Under the title, "Predictions for the year 1708, by Isaac Bickerstaff Esq.", Swift published a satire on the Almanack-makers, in which he made bold to say:
"My first prediction is but a trifle, yet I will mention it to shew how ignorant those sottish pretenders to astrology are in their own concerns; it relates to Partridge the Almanackmaker. I have consulted the star of his nativity by my own rules and find that he will infallibly die upon the 29th of March next, about eleven at night, of a raging fever; therefore advise him to consider of it, and settle his affairs in time."
This terrible prediction was answered by a person of quality who resented the frolic which Mr. Bickerstaff had had at the expense of all and sundry, gave instances of many people who had died by mere force of suggestion, and ventured a prophecy on his own account:
"For though I am no astrologer I may venture to say that Isaac Bickerstaff Esquire is now dead, and died just at the time his predictions were ready for press; that he dropped out of a cloud about nine days ago, and, in about four hours after, mounted up thither like a vapour."
To this sally Swift took no notice, but he proceeded to pen a "Letter to a Person of Honor" by an unknown friend, recounting the sad death of Mr. Partridge, who (he said) died not at the hour foretold, but a good four hours earlier on the same day.

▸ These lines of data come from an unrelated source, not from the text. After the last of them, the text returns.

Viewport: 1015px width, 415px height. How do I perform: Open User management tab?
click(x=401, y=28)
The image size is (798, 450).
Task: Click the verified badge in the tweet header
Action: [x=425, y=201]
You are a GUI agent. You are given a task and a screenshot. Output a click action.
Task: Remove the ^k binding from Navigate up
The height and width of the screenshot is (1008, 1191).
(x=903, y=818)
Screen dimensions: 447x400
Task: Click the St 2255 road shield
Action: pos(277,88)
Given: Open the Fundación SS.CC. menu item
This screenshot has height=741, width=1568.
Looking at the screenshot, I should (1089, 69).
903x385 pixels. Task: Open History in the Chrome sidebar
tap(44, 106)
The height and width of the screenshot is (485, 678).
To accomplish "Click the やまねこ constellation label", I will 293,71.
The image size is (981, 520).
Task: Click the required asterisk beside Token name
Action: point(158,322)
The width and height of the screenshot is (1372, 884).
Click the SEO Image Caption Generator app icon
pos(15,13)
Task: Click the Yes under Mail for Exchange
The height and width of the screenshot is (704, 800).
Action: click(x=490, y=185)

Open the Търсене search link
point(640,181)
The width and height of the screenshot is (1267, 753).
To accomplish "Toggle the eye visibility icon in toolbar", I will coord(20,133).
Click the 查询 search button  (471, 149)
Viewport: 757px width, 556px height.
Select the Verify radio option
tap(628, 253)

The whole thing was too much for Partridge, who was still very much alive. With the help of a friend he issued a letter in his almanack for 1709, complaining that he could not open the window without finding the sexton outside, nor walk down the street without being hounded by coffin-makers. He was certain that the whole thing was a popish plot of international scope, and that through his side all learning was threatened.
To which tirade, Swift, alias Isaac Bickerstaff, replied:
"Mr. Partridge has been lately pleased to treat me after a very rough manner. To call a man a fool and a villain, an impudent fellow, only for differing from him in a point merely speculative, is, in my humble opinion, a very improper style for a person of his education. . . . I wish Mr. Partridge knew the thoughts which foreign universities have conceived of his ungenerous proceedings with me; but I am too tender of his reputation to publish them to the world."
This noble example of consideration was followed by five different proofs of Partridge's death beginning with the statement that over a thousand men had looked at Partridge's almanack and cried out, "No man alive could write such stuff as this!" and ending with the objection that the continued publication of the almanack was no proof, for several men "do yearly publish their almanacks, and they have been dead since before the revolution."
"When the end of the year had verified all my predictions, out comes Mr. Partridge's almanack, disputing the point of his death; so that I am employed, like the general who was forced to kill his enemies twice over, whom a necromancer had raised to life. If Mr. Partridge has practised the same experiment upon himself and be again alive, long may he continue so; that does not in the least contradict my veracity."
What sermons and harangues and logic had failed to do, this satire of Jonathan Swift's accomplished. No one in England dared to consult the astrologers for fear of ridicule. It had very nearly laughed them off the face of the Earth.